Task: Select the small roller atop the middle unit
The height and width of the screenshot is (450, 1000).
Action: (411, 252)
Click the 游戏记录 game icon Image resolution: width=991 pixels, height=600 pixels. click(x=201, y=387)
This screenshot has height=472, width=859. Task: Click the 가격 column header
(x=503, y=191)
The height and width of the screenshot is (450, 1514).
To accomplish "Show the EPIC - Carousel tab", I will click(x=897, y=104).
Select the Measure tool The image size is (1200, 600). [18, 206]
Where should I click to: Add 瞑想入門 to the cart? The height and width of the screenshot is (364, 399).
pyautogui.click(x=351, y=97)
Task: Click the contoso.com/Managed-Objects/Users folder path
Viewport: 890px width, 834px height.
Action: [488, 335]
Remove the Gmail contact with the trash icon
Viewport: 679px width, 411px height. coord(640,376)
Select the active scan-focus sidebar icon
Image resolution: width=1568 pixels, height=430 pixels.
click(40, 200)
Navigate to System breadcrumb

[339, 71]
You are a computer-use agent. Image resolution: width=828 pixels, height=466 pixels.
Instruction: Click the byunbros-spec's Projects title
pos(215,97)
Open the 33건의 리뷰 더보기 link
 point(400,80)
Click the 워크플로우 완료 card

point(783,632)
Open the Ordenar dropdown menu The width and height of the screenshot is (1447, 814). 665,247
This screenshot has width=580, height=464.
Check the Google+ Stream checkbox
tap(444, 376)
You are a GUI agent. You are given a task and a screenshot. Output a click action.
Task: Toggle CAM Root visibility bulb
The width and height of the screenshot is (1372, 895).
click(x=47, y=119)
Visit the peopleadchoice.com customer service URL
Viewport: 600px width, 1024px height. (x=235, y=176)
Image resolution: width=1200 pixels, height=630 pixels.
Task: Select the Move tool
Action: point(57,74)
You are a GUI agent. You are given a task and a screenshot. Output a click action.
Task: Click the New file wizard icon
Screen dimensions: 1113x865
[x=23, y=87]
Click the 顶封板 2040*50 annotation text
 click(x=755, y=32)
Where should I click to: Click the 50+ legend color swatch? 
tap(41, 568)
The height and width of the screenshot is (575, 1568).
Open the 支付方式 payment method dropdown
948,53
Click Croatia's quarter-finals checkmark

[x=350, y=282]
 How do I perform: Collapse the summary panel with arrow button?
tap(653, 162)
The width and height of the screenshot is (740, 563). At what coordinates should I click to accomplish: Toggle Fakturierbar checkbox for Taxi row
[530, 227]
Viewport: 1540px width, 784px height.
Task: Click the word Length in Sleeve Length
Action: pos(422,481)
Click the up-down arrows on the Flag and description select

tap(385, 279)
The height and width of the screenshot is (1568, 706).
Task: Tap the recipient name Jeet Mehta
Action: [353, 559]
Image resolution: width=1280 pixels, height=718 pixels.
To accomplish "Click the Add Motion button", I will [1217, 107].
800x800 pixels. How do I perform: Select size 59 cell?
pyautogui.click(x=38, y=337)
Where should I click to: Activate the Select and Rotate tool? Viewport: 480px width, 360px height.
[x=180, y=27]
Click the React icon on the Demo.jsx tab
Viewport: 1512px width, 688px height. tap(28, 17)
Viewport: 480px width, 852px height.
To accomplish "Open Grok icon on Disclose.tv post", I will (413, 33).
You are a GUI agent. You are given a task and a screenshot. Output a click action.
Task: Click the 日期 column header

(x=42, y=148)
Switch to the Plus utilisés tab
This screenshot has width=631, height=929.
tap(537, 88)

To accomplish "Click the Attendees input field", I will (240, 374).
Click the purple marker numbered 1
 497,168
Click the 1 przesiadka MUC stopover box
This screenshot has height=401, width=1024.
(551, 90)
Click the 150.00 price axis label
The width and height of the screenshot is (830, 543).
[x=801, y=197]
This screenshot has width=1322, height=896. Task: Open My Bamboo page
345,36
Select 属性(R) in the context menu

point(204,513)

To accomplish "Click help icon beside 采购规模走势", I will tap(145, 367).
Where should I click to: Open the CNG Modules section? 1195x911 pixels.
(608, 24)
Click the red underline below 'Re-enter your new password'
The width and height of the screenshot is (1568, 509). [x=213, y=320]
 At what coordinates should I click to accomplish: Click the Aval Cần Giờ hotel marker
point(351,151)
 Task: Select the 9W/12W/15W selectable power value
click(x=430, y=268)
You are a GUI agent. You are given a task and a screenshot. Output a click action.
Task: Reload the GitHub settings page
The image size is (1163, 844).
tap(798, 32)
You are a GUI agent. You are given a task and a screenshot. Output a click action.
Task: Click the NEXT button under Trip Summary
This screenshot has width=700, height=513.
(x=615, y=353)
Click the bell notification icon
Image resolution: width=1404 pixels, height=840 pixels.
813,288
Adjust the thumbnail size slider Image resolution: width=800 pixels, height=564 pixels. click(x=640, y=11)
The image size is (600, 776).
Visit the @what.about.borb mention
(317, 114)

--------------------------------

- _TASK INSTRUCTIONS_: Repeat exactly the lines from the first line of the records above through the line containing "Click the 游戏记录", both included, and nothing else.

- _SOLUTION_:
Task: Select the small roller atop the middle unit
The height and width of the screenshot is (450, 1000).
Action: (411, 252)
Click the 游戏记录 game icon Image resolution: width=991 pixels, height=600 pixels. click(x=201, y=387)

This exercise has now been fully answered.